Commercial/Retail Leases

Whether you are a landlord or a tenant, you should always seek legal advice in the negotiating and preparation of Commercial Leases, Sub-Leases, Lease Amendments, and assignment of Lease.

Further, if the Commercial Lease falls under the Commercial Tenancy (Retail Shops) Agreements Act 1985, there are specific obligations to be undertaken by the landlord and the tenant prior to entering the lease. 

To avoid the pitfalls that come with a poorly drafted Commercial Lease and falling foul of the Commercial Tenancy (Retail Shops) Agreements Act 1985, always make sure you obtain legal advice about your lease.

Employment Contracts

Issues regarding employment contracts can arise at any stage of the employment relationship. You may be seeking legal advice about whether a contract you have been offered by a prospective employer is “fair”. Alternatively, if your employer is proposing to “update” your current contract with a new one, you may want to know how this will affect your rights and obligations. Or you may be in dispute with your employer about the interpretation of a clause, and you want legal assistance to help resolve the stalemate.

Regardless of what is stated in your contract, our employment contract lawyers can advise you of certain rights which are guaranteed by legislation. Your employer cannot “contract out” of the 10 National Employment Standards in the Fair Work Act 2009 (Cth), (known as the “NES”) by stating something in your contract which is inconsistent with the NES. If they do, the relevant clause will be invalid to the extent of the inconsistency. The NES relate to the following matters:

  • maximum weekly hours; and
  • requests for flexible working arrangements; and
  • parental leave and related entitlements; and
  • annual leave; and
  • personal/carer’s leave, compassionate leave and unpaid family and domestic violence leave; and
  • community service leave; and
  • long service leave; and
  • public holidays; and
  • notice of termination and redundancy pay.

Similarly, if you are covered by a modern award or enterprise agreement, then any individual contract between you and your employer will be read subject to the terms of the award or agreement.

Whatever the situation, we can help you to understand, negotiate and enforce your contractual rights and obligations.

Contracts Disputes

We offer dispute resolution services and business litigation covering a wide range of problems including breach of contract, building and property disputes, debt recovery, partnership disputes and corporations’ law.
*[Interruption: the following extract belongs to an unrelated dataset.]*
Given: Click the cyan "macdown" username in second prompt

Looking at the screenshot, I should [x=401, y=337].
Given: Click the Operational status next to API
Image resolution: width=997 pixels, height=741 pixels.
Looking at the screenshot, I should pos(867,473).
Whilst our key objective is to keep our clients out of court, litigation is sometimes appropriate.

Debt Recovery

We offer dispute resolution services and business litigation covering a wide range of problems including breach of contract, building and property disputes, debt recovery, partnership disputes and corporations’ law.
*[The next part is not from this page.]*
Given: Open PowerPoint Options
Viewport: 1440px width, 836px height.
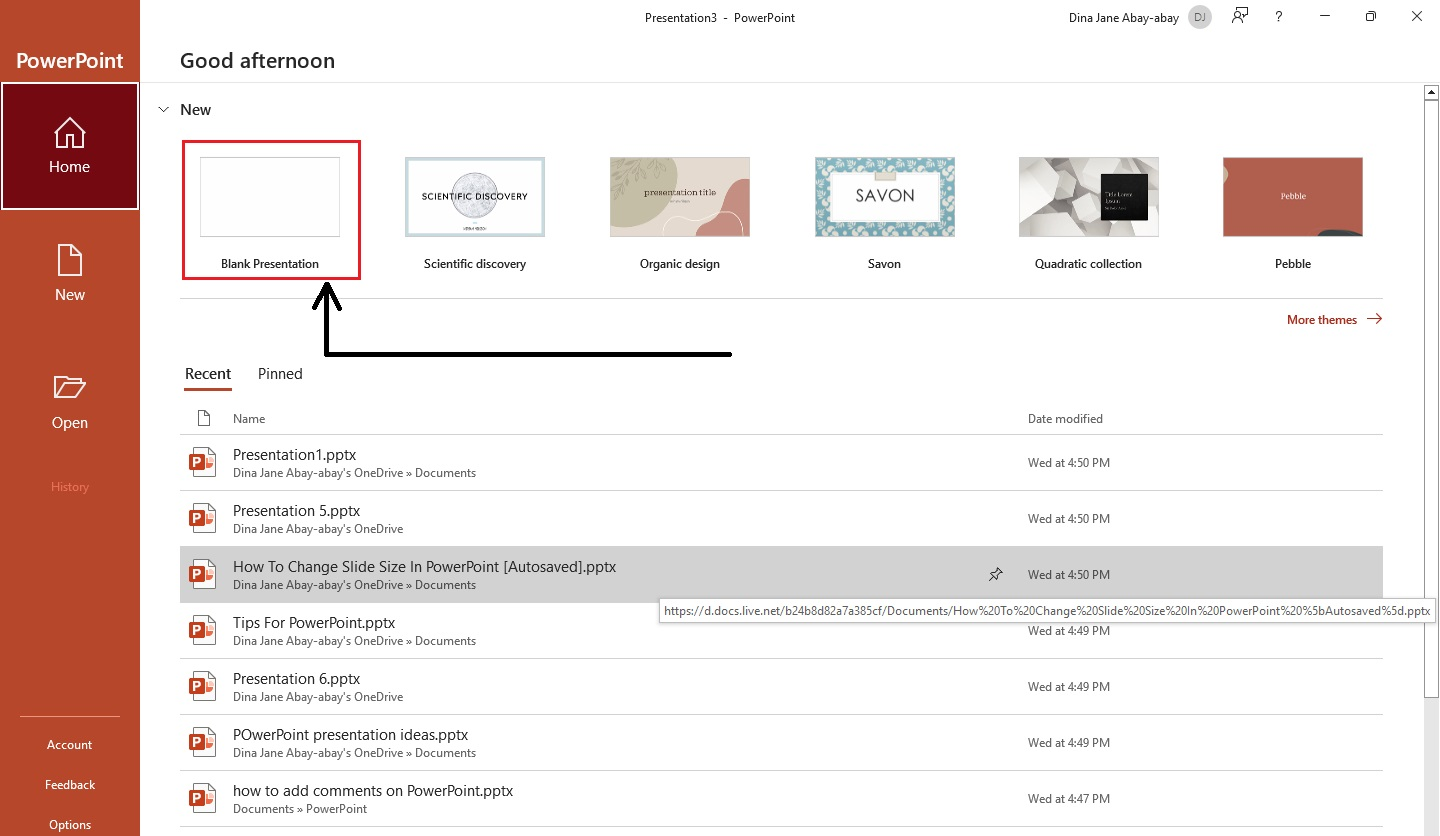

Whilst our key objective is to keep our clients out of court, litigation is sometimes appropriate.

Personal Property Securities Act 2009

The Personal Property Securities Act 2009 (Cth) (‘PPSA‘) came into effect on 30 January 2012 and radically changed the laws affecting interests in Personal Property.

The PPSA created a new national scheme for the registration of Security Interests over Personal Property. The Register is known as the Personal Property Securities Register and is commonly referred to as the PPSR.


The PPSA affects almost every business that supplies goods (whether by sale or lease) or extends credit with security. If used effectively the PPSA creates rights and protections for businesses that did not exist previously. However, businesses that ignore the PPSA and fail to register a Security Interest on the PPSR face a real risk of suffering significant losses in ways that would not have occurred prior to 30 January 2012.

In broad terms, businesses seeking to protect themselves against a customer’s insolvency by taking security over a debtor’s Personal Property will now need to Register a Security Interest on the PPSR.